FIRENZE – Per la morte del calciatore della Fiorentina Davide Astori, l’ex direttore della Medicina sportiva di Careggi, Giorgio Galanti, è stato condannato, scrive il Tribunale nella motivazione della sentenza, perché, “nonostante fosse già sotto l’attenzione dell’autorità giudiziaria, non ha esitato a fabbricare un documento falso per addurre elementi a suo favore coinvolgendo nella realizzazione di una condotta penalmente illecita i due impiegati apicali del reparto di Medicina dello Sport dell’Azienda Ospedaliera di Careggi”.
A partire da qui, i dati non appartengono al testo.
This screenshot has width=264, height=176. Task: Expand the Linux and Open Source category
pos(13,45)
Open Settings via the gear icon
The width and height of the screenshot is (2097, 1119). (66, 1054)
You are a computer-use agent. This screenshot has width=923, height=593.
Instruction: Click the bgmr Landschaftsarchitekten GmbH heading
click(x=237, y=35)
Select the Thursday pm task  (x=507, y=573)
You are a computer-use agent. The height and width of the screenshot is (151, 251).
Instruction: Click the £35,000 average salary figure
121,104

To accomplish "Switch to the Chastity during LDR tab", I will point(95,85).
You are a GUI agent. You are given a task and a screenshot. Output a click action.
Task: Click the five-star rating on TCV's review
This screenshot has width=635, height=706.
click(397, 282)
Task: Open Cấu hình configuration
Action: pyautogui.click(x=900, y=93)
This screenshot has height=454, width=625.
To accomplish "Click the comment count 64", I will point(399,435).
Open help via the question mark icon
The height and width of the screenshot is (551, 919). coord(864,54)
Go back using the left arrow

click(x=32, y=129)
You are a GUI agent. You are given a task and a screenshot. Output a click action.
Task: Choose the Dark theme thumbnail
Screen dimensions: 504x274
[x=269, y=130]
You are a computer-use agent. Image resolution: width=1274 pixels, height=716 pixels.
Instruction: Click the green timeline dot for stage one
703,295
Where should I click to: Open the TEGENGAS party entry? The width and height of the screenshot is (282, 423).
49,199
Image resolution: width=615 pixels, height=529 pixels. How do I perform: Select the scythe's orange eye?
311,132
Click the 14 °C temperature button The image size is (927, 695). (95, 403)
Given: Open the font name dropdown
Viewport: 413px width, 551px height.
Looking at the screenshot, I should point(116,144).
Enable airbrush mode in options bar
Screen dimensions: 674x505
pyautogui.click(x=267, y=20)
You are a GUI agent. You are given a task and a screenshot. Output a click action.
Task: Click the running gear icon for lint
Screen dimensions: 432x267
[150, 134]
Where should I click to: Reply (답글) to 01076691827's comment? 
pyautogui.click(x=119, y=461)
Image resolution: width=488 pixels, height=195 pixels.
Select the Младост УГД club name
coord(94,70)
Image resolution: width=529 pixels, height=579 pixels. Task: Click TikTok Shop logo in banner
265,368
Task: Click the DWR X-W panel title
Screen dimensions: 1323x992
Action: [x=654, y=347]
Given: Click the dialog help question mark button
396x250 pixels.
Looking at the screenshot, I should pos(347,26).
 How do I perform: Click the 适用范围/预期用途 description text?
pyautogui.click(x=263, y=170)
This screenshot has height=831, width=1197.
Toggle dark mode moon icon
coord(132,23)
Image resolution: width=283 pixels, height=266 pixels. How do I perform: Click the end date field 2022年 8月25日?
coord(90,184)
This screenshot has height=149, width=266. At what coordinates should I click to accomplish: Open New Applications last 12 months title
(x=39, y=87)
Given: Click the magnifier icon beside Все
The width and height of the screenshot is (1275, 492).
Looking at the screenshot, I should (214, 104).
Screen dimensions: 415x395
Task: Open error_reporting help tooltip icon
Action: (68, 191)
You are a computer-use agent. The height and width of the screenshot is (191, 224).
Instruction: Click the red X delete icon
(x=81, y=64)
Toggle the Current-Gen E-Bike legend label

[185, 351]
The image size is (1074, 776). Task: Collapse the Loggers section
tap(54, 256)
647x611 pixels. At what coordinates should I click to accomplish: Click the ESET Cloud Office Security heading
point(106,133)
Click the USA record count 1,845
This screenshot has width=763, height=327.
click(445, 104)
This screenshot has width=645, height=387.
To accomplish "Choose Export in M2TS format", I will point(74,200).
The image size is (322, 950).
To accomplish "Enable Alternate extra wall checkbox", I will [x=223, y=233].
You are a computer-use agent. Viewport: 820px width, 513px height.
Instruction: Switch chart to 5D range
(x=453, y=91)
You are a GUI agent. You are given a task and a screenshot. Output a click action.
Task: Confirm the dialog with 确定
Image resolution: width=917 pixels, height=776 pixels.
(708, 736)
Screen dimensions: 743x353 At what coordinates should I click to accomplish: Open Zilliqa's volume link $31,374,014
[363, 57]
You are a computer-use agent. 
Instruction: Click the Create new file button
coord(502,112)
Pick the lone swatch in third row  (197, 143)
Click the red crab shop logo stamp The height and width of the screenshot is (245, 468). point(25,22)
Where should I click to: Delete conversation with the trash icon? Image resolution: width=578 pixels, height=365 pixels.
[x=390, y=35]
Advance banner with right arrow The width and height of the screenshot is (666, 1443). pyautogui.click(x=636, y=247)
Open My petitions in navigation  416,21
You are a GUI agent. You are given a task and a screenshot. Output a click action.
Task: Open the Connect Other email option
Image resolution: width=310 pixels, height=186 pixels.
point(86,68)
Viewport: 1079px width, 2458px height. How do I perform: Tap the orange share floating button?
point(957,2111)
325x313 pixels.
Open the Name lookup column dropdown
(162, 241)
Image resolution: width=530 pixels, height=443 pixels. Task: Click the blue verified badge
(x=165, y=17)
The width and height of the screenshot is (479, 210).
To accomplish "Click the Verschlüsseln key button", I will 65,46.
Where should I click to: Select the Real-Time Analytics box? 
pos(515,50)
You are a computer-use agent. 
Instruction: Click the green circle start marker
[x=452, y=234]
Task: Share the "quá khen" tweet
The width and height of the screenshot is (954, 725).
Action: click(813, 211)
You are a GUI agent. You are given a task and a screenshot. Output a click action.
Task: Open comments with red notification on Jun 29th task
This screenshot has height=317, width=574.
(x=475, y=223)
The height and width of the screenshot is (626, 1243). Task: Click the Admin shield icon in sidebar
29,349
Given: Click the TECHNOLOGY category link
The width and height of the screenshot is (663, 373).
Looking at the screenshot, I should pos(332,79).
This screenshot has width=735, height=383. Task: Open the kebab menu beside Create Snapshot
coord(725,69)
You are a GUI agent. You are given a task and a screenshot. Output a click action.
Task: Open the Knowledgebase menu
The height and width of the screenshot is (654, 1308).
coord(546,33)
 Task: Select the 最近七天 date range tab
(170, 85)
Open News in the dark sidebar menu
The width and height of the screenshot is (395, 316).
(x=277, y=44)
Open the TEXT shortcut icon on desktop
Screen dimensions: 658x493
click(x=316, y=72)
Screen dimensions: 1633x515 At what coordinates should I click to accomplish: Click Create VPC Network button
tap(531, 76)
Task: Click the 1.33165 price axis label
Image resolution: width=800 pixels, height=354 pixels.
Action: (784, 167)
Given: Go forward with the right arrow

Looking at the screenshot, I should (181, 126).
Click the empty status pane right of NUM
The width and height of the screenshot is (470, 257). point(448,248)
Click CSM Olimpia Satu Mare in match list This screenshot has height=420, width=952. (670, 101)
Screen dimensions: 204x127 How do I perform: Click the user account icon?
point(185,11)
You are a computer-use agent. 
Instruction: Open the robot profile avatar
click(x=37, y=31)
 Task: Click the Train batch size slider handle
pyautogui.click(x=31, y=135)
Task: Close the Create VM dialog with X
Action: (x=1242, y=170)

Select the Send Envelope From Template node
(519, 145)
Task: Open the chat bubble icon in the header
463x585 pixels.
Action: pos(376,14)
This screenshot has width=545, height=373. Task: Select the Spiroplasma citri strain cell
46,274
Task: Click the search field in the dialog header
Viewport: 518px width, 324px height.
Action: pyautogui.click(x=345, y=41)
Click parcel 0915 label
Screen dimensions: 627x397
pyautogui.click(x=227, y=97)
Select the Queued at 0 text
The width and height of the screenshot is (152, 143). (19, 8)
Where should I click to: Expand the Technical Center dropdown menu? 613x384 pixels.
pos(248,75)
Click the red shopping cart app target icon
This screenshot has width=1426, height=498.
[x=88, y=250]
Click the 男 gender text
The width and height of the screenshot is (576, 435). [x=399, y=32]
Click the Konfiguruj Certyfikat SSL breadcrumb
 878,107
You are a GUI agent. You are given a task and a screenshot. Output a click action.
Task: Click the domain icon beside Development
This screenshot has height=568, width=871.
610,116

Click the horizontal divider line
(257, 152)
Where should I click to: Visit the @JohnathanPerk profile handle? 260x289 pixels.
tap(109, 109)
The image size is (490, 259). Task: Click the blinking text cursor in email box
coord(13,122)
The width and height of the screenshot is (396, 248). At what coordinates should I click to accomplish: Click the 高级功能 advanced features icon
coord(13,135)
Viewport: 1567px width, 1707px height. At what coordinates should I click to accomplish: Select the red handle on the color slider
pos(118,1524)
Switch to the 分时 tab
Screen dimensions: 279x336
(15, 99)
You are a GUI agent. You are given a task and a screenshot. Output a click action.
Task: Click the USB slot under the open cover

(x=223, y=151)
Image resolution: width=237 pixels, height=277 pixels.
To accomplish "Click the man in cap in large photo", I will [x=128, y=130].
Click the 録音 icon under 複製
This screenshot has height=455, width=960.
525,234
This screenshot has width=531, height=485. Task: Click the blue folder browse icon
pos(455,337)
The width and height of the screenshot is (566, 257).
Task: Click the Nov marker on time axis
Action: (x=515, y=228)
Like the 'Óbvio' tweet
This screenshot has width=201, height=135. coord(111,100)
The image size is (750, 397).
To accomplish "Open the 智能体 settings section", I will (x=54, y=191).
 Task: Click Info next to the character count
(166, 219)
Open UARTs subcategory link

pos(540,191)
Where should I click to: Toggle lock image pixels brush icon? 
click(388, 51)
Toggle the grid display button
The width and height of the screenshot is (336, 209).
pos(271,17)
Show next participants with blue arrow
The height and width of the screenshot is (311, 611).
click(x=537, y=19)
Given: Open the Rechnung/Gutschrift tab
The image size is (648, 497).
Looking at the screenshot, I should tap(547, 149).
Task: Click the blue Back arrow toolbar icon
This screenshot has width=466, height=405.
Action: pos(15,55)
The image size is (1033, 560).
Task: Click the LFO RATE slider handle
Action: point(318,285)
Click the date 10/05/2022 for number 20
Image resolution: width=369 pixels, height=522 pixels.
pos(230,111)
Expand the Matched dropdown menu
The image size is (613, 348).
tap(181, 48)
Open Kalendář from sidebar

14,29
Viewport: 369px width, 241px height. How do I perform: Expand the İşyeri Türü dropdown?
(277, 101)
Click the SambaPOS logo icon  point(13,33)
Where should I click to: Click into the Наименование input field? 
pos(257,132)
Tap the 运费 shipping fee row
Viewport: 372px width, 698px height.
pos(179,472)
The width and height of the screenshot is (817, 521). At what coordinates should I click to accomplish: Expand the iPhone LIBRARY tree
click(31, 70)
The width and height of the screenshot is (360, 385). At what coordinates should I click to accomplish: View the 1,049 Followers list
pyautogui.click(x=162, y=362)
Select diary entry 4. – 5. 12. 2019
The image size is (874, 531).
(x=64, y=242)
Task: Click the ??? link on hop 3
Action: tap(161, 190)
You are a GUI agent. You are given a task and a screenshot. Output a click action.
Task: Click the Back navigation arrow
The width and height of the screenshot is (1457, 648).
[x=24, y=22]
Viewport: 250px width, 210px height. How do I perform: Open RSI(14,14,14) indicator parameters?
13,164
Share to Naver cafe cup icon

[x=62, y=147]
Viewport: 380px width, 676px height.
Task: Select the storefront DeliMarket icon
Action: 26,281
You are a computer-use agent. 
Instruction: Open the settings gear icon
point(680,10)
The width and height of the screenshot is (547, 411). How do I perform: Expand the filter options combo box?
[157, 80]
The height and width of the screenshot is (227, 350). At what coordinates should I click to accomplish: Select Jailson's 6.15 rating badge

Lo riporta, come detto, la motivazione della sentenza del tribunale di Firenze che condannò il 13 giugno 2025 il professor Galanti a 1 anno per falso ideologico e, per lo stesso reato, a otto mesi due medici del reparto, ossia la dottoressa Loira Toncelli e il professore Pietro Amedeo Modesti, questo accusato anche del reato di ‘distruzione di atto vero’.
“Si ritiene provato oltre ogni ragionevole dubbio il dolo di Galanti” per aver concorso con la dottoressa Toncelli “nel 2019, alla realizzazione di un documento con valutazione positiva dei dati Strain di Astori, retrodatato falsamente al 2017, in modo da apportare un elemento in più a suo favore nel processo per la morte dell’atleta”. Galanti, secondo il tribunale di Firenze, chiese alla dottoressa Toncelli di “redigere materialmente il documento relativo allo Strain di Astori”.
L’ormai ex direttore della Medicina sportiva, si legge ancora, “aveva con lei un accordo rispetto all’inserimento della data controversa”.